Nie można też pominąć kontrowersyjnego wizerunku Czarnka, który jako były minister edukacji budził liczne emocje swoimi wypowiedziami i decyzjami. Jego kandydatura na szefa Kancelarii Prezydenta, w połączeniu z nominacją Pawła Szefernakera na szefa gabinetu, wskazuje na wyraźną dominację ludzi związanych z PiS w otoczeniu Nawrockiego. Taki układ budzi obawy o upartyjnienie urzędu prezydenta, co może zaszkodzić jego autorytetowi. Czarnek, zamiast tonować te obawy, dolewa oliwy do ognia, otwarcie deklarując swoją partyjną lojalność. To zachowanie świadczy o braku politycznej subtelności i zrozumienia, iż rola szefa Kancelarii wymaga dyskrecji i ponadpartyjnego podejścia.
Zwolennicy Czarnka mogą argumentować, iż jego doświadczenie polityczne i organizacyjne czynią go dobrym kandydatem na to stanowisko. Jednak sposób, w jaki publicznie manifestuje swoją gotowość do objęcia funkcji, budzi wątpliwości co do jego intencji. Zamiast skupić się na merytorycznych przygotowaniach, Czarnek zdaje się bardziej zainteresowany podkreślaniem swojej pozycji w strukturach PiS i przypodobaniem się Kaczyńskiemu. Taki brak powściągliwości może zaszkodzić nie tylko jemu, ale i prezydenturze Nawrockiego, która już na starcie walczy z zarzutami o zbyt bliskie związki z jedną partią.

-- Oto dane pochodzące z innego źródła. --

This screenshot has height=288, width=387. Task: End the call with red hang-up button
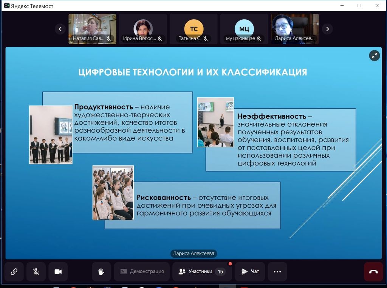click(x=373, y=271)
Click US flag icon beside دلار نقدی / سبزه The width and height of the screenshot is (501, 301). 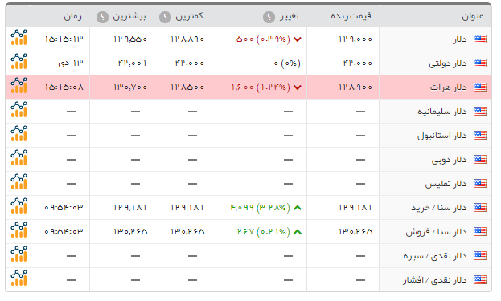pos(480,255)
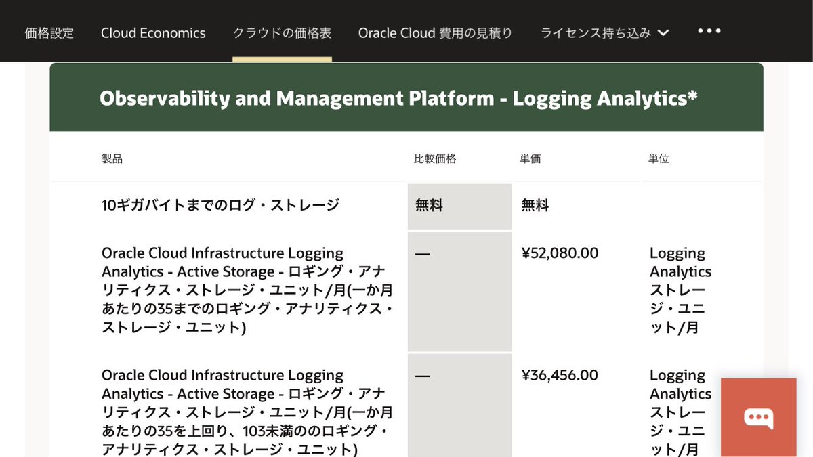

Podsumowując, postawa Przemysława Czarnka wobec potencjalnej nominacji na szefa Kancelarii Prezydenta zasługuje na krytykę za przedwczesny entuzjazm i nadmierne akcentowanie partyjnej lojalności. Zamiast budować wizerunek odpowiedzialnego kandydata, gotowego służyć całemu narodowi, Czarnek zdaje się nie móc doczekać wejścia do Pałacu Prezydenckiego jako przedstawiciel PiS. Taki gest podważa ideę prezydentury jako instytucji ponadpartyjnej i rodzi pytania o to, czy Czarnek jest w stanie wznieść się ponad partyjne interesy. Polska polityka potrzebuje więcej powściągliwości i odpowiedzialności, szczególnie w tak kluczowych instytucjach jak Kancelaria Prezydenta.